The records:
▼

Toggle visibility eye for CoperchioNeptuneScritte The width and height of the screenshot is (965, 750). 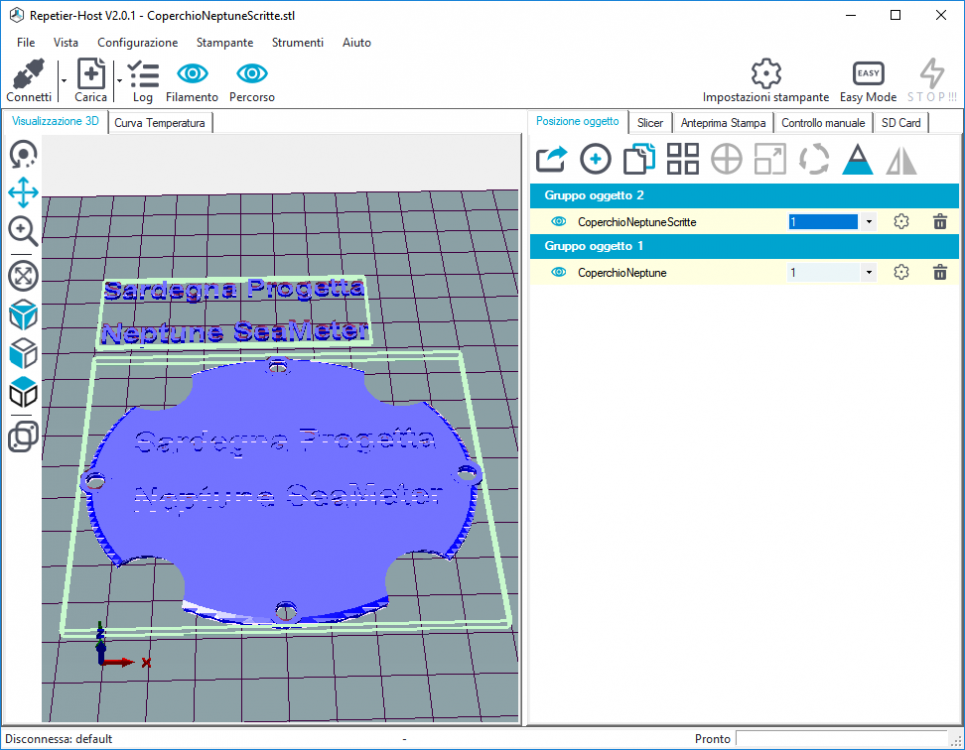(x=559, y=222)
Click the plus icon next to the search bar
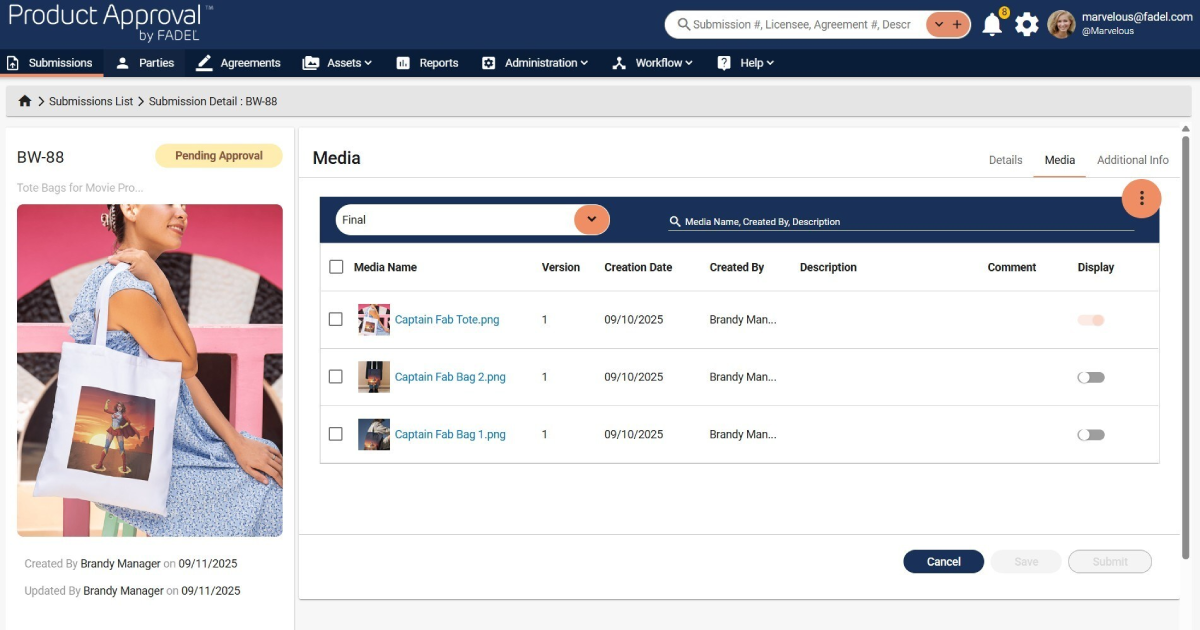The image size is (1200, 630). coord(958,23)
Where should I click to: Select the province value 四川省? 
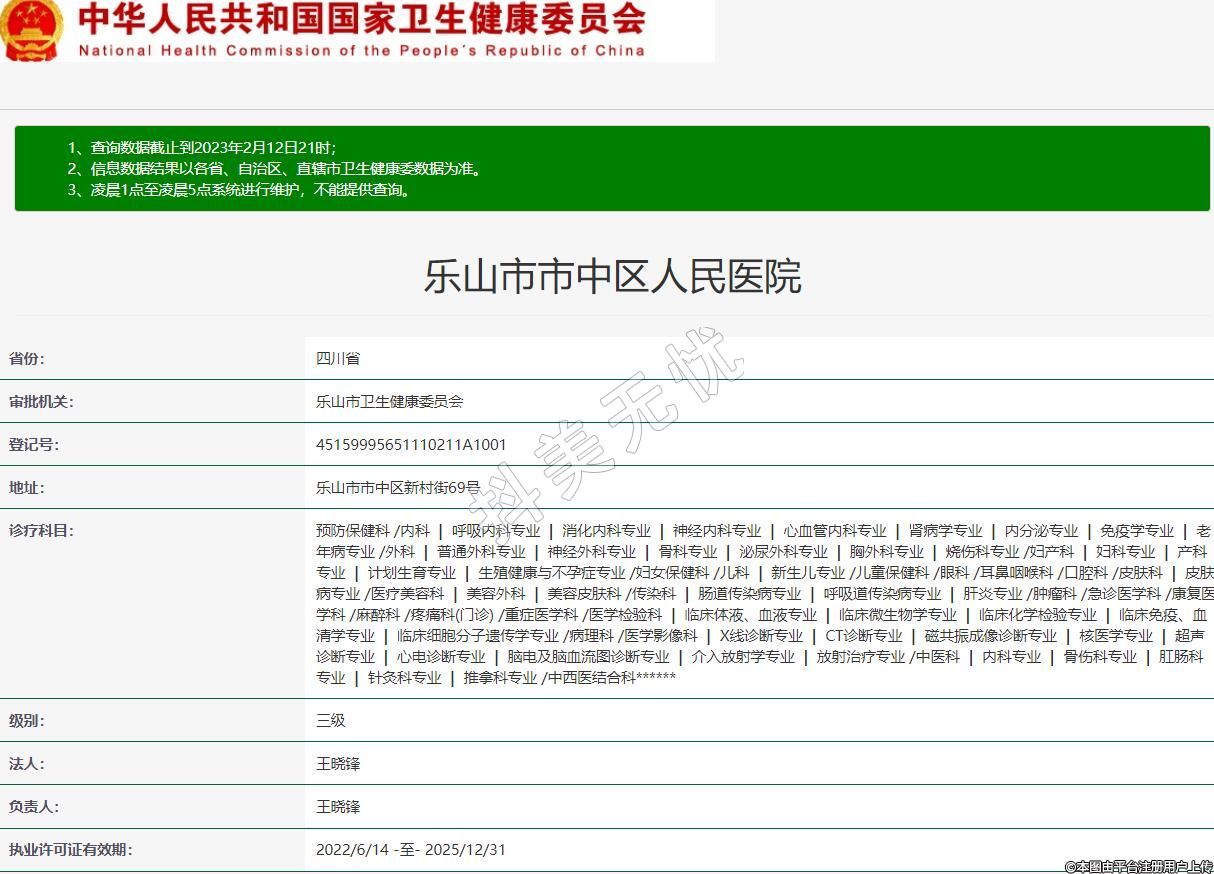(338, 359)
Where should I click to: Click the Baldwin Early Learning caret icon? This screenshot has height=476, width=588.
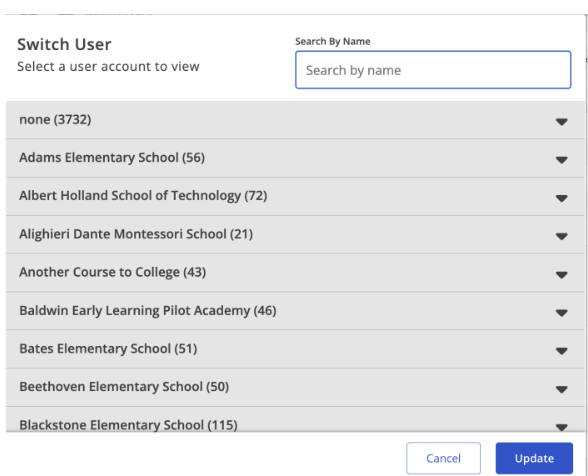pyautogui.click(x=561, y=312)

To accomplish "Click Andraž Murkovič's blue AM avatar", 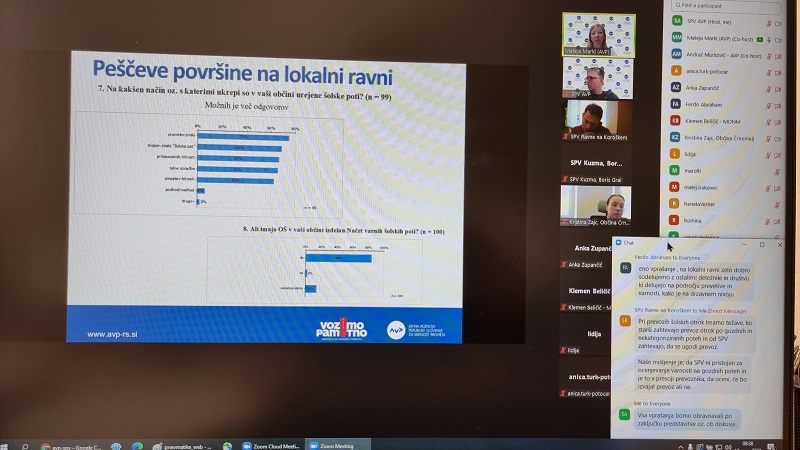I will (677, 54).
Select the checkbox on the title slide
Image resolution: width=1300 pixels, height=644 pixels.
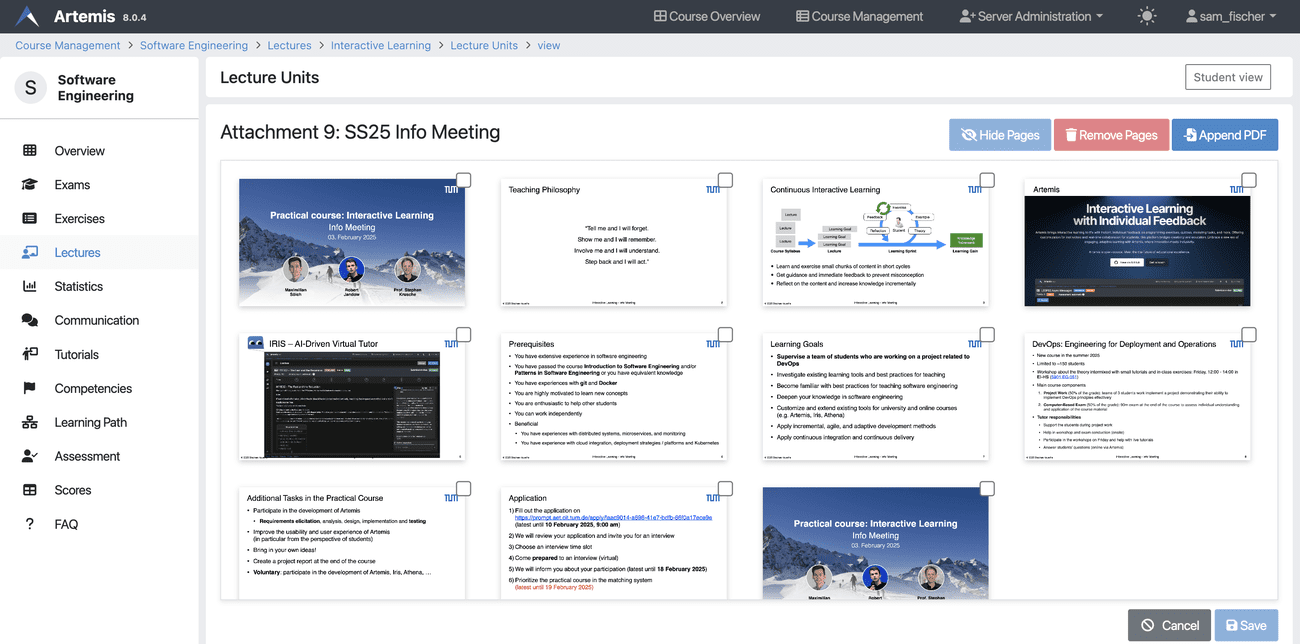(x=463, y=180)
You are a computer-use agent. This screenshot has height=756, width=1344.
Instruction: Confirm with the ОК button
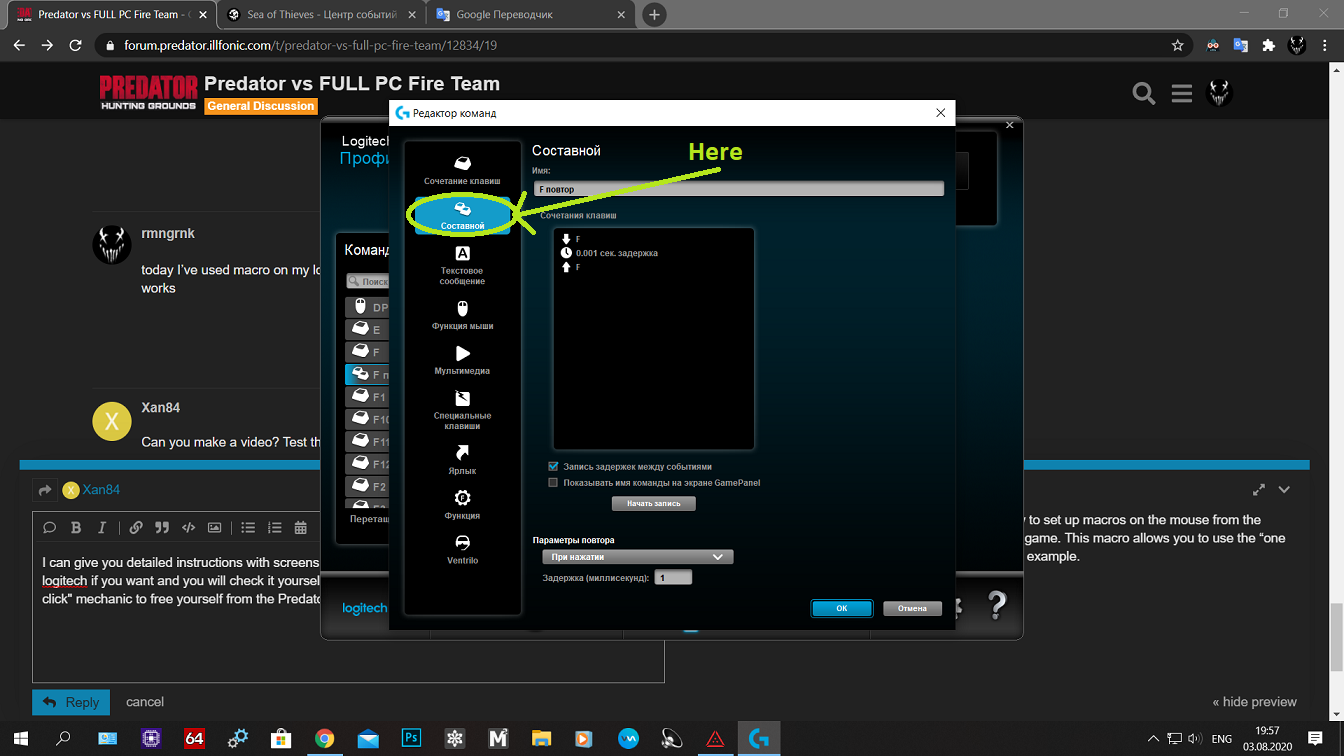(841, 608)
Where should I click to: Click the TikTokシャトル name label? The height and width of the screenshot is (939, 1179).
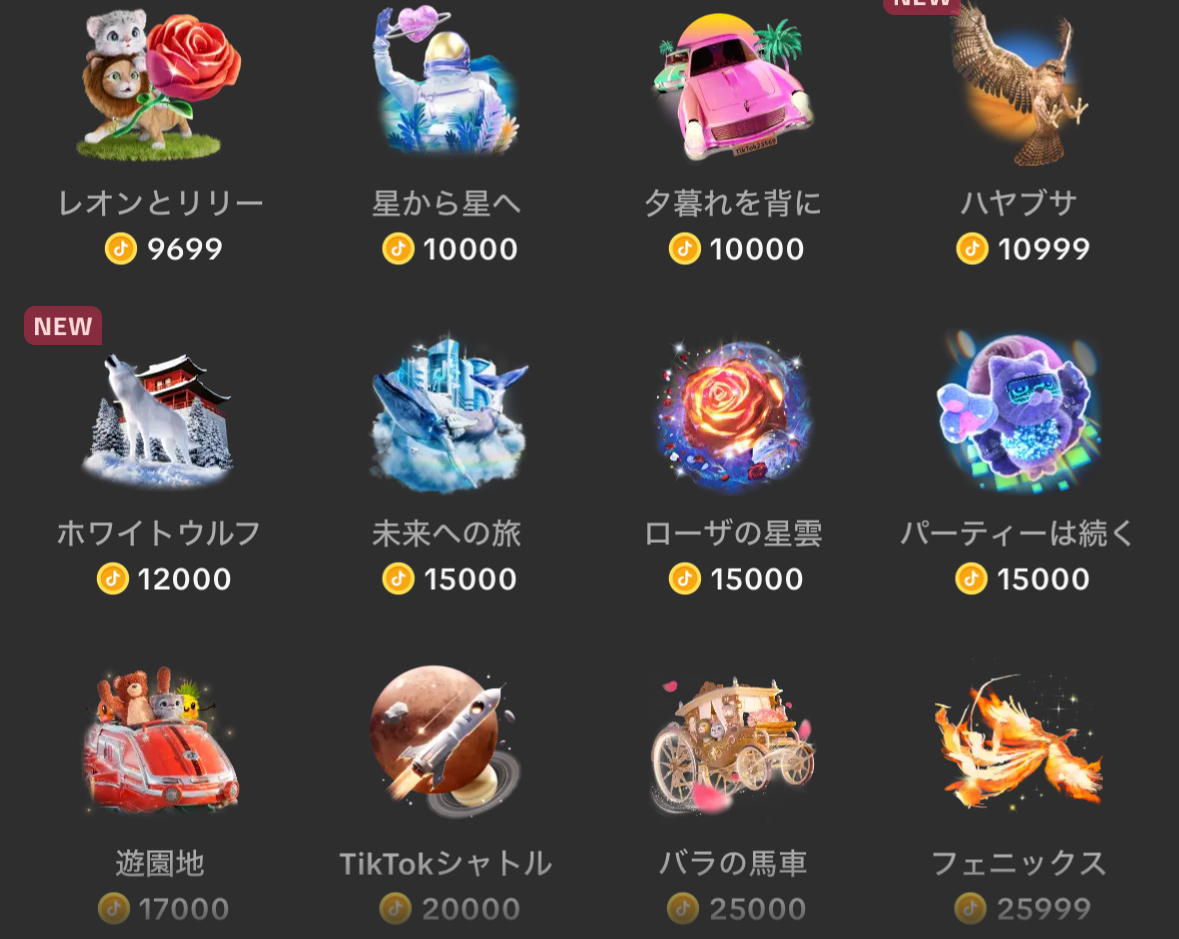point(446,863)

▲

Problem details: Pictures should be omitted. Please return exactly the lines from the line that holds "Image resolution: width=1300" through the end of the records.

Result for this task:
Image resolution: width=1300 pixels, height=644 pixels.
(x=463, y=180)
You are a computer-use agent. This screenshot has height=756, width=1344.
Instruction: Confirm with the ОК button
(841, 608)
Where should I click to: Click the TikTokシャトル name label? The height and width of the screenshot is (939, 1179).
point(446,863)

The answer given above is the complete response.